▶
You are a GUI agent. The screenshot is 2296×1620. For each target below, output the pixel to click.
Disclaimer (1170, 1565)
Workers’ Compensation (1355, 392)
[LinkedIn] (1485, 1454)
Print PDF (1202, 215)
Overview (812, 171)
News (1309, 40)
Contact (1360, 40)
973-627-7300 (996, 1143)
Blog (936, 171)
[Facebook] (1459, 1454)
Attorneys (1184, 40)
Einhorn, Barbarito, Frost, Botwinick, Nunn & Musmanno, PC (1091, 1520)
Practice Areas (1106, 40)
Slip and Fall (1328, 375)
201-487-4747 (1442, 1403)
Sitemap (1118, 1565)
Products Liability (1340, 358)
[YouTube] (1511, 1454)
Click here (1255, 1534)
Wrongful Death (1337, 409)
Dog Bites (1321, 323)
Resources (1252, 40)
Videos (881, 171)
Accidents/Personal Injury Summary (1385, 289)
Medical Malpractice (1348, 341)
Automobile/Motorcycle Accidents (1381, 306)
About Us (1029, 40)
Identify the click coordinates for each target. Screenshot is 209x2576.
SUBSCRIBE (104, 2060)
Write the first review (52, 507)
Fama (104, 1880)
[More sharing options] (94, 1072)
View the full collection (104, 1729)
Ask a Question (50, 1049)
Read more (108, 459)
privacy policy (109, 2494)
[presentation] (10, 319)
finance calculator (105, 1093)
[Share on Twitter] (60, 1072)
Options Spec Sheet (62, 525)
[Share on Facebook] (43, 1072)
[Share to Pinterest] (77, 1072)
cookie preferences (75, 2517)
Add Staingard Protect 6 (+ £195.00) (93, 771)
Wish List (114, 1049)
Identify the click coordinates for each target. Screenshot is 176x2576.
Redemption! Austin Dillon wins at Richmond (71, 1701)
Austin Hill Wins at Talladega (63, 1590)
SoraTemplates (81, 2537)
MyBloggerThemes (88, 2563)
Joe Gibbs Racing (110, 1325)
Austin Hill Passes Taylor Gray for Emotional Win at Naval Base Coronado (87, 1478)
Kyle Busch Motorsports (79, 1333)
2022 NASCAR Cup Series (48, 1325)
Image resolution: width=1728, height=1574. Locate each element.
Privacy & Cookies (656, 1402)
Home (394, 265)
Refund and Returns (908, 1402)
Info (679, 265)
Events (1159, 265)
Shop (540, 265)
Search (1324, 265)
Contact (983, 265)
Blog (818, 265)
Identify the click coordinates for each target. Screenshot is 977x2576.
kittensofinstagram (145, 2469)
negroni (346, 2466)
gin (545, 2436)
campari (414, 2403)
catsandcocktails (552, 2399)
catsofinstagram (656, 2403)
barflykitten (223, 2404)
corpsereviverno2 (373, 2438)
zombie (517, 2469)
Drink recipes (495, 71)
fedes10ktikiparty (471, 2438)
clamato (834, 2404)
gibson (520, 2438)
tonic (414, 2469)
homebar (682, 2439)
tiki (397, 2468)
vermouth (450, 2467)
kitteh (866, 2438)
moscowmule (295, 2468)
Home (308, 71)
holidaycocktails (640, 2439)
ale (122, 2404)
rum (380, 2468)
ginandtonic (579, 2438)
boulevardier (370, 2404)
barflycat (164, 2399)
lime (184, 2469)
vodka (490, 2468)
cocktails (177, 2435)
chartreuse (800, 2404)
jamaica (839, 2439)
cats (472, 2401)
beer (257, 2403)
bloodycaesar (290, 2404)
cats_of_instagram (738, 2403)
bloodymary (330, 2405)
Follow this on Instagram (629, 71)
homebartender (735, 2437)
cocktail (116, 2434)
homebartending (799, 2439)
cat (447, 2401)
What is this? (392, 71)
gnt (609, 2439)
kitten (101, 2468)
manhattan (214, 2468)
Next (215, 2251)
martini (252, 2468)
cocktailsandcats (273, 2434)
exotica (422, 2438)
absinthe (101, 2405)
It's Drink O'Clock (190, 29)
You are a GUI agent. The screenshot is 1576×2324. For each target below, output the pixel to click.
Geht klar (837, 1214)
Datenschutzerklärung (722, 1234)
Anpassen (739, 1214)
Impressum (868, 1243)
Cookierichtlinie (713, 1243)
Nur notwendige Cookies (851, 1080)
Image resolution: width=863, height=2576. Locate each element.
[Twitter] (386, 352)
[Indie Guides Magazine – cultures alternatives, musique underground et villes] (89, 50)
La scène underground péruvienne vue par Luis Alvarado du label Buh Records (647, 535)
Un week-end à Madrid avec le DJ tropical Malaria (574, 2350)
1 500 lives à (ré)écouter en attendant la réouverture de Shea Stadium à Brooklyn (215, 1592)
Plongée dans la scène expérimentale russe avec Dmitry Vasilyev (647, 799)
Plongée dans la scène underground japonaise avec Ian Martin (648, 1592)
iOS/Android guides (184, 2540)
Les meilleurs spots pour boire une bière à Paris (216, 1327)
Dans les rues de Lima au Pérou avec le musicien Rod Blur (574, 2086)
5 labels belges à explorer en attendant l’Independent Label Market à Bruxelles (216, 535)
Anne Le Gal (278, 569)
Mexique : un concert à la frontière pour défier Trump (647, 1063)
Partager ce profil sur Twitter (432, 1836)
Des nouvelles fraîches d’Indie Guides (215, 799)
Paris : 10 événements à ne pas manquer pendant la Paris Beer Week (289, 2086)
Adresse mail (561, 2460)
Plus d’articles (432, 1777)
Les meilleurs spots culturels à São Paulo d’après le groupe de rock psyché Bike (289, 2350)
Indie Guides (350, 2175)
◀
TASK:
Please give again the lines above between the line holding "Screenshot is 209x2576." and the line holding "Add Staingard Protect 6 (+ £195.00) (93, 771)", inclusive, exactly as they are and with nothing added.

COMPLETED EXERCISE:
Identify the click coordinates for each target. Screenshot is 209x2576.
SUBSCRIBE (104, 2060)
Write the first review (52, 507)
Fama (104, 1880)
[More sharing options] (94, 1072)
View the full collection (104, 1729)
Ask a Question (50, 1049)
Read more (108, 459)
privacy policy (109, 2494)
[presentation] (10, 319)
finance calculator (105, 1093)
[Share on Twitter] (60, 1072)
Options Spec Sheet (62, 525)
[Share on Facebook] (43, 1072)
[Share to Pinterest] (77, 1072)
cookie preferences (75, 2517)
Add Staingard Protect 6 (+ £195.00) (93, 771)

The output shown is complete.